I thought quotas were illegal.
It depends on what the definition of "is" is.
So are checkpoints. Papahz pleez!
The means justify the ends? Is this what Friedman meant by encouraging people to do the right things for the wrong reasons?
I'd say their methods are our goals.
Are my methods unsound?
I don't see any method at all, sir.
Quotas are just a talking point by loonytarians and other cop-haters. I know this because the cops and their fellators tell me so whenever anyone even hints that there might be quotas.
They are just "performance requirements" for a more professional police force.

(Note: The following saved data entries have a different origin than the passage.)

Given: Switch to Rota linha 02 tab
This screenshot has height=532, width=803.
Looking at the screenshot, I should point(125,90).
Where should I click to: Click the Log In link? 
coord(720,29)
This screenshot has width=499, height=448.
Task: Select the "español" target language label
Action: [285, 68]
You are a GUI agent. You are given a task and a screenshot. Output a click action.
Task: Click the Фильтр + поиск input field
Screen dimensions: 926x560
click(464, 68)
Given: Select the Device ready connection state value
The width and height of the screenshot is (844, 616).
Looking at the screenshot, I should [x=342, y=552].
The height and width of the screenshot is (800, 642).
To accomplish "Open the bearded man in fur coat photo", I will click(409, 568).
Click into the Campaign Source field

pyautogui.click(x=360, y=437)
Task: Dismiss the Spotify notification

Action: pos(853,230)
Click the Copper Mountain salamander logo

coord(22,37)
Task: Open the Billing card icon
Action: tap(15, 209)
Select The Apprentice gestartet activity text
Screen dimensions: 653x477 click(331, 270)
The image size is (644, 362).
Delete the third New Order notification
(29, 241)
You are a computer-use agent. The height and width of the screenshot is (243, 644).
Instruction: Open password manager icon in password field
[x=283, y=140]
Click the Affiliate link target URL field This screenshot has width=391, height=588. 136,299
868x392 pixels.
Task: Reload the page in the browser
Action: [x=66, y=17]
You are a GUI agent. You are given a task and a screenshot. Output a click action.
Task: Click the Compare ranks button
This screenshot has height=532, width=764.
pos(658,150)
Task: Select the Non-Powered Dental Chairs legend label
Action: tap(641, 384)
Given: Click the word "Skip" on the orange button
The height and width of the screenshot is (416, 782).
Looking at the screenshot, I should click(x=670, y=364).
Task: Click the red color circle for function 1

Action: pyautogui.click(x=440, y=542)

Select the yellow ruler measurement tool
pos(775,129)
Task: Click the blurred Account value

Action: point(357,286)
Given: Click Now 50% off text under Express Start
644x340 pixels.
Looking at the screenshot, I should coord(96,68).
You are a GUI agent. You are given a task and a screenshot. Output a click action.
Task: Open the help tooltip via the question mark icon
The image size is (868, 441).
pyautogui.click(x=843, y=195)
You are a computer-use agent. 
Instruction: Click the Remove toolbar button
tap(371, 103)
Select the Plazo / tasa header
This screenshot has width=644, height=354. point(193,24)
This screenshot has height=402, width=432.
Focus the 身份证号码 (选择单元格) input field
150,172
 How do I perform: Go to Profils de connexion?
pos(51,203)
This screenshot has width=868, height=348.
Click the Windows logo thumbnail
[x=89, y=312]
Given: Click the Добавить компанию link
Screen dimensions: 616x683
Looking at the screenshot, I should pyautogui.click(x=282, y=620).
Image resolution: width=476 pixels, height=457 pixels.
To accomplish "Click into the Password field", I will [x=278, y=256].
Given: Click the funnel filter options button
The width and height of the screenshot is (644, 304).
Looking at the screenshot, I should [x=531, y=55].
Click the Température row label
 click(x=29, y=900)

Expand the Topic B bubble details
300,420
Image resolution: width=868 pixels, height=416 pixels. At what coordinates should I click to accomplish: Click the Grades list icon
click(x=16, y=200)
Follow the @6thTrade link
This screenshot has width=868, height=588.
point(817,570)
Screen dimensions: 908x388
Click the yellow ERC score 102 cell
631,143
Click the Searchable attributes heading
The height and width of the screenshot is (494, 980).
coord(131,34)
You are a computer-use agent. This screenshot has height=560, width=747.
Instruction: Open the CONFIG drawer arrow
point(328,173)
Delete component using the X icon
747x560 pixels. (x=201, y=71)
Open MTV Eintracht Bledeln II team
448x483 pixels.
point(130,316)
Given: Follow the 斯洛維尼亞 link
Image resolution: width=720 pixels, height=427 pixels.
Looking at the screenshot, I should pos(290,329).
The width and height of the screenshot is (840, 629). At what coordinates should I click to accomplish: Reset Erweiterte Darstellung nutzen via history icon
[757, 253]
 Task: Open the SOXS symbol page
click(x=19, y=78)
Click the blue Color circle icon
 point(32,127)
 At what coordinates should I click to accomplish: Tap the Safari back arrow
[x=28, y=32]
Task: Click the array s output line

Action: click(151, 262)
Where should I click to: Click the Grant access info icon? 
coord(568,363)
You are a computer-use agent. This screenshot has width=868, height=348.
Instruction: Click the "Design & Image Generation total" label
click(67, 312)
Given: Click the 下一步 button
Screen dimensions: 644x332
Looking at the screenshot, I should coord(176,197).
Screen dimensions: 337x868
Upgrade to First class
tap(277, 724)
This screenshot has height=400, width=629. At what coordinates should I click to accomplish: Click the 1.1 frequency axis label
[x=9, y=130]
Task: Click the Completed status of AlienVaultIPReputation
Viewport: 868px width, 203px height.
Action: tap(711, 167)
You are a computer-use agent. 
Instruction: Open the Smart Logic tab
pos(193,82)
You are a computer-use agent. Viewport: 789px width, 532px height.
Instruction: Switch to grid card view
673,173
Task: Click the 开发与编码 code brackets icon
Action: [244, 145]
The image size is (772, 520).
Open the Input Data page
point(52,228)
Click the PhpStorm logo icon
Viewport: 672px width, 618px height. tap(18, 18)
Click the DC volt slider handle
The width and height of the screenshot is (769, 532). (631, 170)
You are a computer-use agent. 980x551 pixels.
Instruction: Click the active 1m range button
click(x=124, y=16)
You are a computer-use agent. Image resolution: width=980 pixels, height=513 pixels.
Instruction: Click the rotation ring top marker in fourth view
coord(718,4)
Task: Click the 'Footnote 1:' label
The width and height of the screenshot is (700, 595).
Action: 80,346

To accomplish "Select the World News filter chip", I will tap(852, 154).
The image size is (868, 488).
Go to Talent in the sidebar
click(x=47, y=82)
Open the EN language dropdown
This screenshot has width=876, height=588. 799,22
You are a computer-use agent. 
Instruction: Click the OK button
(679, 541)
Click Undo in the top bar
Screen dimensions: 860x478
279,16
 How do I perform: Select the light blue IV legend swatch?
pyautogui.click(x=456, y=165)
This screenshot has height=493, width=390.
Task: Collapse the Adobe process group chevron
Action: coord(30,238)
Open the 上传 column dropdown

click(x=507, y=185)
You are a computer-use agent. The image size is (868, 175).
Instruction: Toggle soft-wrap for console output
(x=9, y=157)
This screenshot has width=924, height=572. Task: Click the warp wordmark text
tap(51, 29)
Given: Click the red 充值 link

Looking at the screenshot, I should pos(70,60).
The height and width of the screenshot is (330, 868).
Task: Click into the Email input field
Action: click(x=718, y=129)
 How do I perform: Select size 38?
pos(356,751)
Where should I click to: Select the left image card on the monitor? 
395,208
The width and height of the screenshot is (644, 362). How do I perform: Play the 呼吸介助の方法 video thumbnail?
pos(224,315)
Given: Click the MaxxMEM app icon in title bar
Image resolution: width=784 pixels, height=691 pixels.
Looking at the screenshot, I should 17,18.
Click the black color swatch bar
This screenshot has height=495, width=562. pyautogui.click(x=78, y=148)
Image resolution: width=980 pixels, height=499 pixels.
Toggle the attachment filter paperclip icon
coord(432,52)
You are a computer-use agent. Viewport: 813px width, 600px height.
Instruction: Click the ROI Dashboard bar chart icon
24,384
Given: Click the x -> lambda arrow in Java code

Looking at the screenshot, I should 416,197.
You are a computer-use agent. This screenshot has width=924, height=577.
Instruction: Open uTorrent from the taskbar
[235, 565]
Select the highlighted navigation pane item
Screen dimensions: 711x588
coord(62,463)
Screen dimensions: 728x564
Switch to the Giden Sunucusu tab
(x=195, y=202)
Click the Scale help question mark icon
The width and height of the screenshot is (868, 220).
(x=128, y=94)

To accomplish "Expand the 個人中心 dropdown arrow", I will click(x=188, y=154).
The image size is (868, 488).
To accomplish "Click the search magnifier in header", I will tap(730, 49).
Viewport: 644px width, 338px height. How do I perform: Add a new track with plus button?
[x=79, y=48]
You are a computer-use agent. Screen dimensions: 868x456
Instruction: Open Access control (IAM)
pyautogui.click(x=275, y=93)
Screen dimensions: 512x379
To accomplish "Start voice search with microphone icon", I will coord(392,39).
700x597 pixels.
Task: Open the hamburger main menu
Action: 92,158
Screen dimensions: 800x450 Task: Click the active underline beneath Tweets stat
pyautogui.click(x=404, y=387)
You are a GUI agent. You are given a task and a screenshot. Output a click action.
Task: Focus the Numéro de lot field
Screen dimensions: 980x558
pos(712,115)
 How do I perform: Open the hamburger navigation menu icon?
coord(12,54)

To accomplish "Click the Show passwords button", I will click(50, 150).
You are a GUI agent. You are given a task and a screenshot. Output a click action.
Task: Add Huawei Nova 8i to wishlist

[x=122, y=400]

Yeah, I know the state patrol in Minnesoda doesn't have quotas. But they do post a report showing how many tickets the average trooper wrote and during annual performance reviews, the trooper's ticket count was compared to that number.
So it ended up being a de facto quota because who wants to do less than the average?
They are just "performance requirements"
"I shall now advise you of your right to counsel, via interpretive dance!"
One Criminal Justice course I took at college was taught by a Sheriff's LT as a second job. One comment he made was that whenever anyone said "This is just so you make your quota isn't it?" or the like, his response was "Yep."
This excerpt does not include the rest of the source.